Goal of the exercise:
Below are the records. Gather each line that holds "Sheikhben".

Saved entries:
◆ ◆ ◆

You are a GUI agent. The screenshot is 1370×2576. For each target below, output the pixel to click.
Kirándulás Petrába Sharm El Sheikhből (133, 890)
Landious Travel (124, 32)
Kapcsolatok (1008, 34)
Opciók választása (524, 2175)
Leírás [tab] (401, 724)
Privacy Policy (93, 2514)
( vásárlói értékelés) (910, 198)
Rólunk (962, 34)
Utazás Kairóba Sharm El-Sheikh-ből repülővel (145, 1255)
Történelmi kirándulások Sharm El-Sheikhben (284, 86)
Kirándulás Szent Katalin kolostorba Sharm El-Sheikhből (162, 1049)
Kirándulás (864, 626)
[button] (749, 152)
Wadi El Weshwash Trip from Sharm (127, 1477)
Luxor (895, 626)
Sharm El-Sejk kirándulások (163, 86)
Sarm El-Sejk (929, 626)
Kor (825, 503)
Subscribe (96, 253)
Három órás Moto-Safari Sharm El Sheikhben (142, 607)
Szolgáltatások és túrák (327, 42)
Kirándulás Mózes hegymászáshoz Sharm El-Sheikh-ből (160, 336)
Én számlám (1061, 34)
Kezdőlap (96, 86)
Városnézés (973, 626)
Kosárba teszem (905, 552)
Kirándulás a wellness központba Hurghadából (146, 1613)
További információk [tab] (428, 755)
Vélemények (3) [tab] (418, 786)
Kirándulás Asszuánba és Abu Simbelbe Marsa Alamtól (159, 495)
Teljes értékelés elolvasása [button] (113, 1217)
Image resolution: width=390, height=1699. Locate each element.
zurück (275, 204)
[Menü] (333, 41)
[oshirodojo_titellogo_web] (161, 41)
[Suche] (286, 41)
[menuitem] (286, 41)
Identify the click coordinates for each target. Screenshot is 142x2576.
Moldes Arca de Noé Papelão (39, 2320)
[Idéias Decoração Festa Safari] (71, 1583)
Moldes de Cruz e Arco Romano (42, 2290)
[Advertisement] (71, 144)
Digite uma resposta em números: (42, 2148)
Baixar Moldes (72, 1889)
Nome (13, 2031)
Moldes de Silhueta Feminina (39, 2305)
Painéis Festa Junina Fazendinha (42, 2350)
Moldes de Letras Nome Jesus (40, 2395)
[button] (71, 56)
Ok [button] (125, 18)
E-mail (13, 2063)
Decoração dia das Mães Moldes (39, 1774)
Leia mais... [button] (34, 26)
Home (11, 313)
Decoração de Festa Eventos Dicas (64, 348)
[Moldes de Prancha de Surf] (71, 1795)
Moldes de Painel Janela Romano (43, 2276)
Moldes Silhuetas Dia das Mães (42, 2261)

◆ ◆ ◆

Answer section:
Történelmi kirándulások Sharm El-Sheikhben (284, 86)
Három órás Moto-Safari Sharm El Sheikhben (142, 607)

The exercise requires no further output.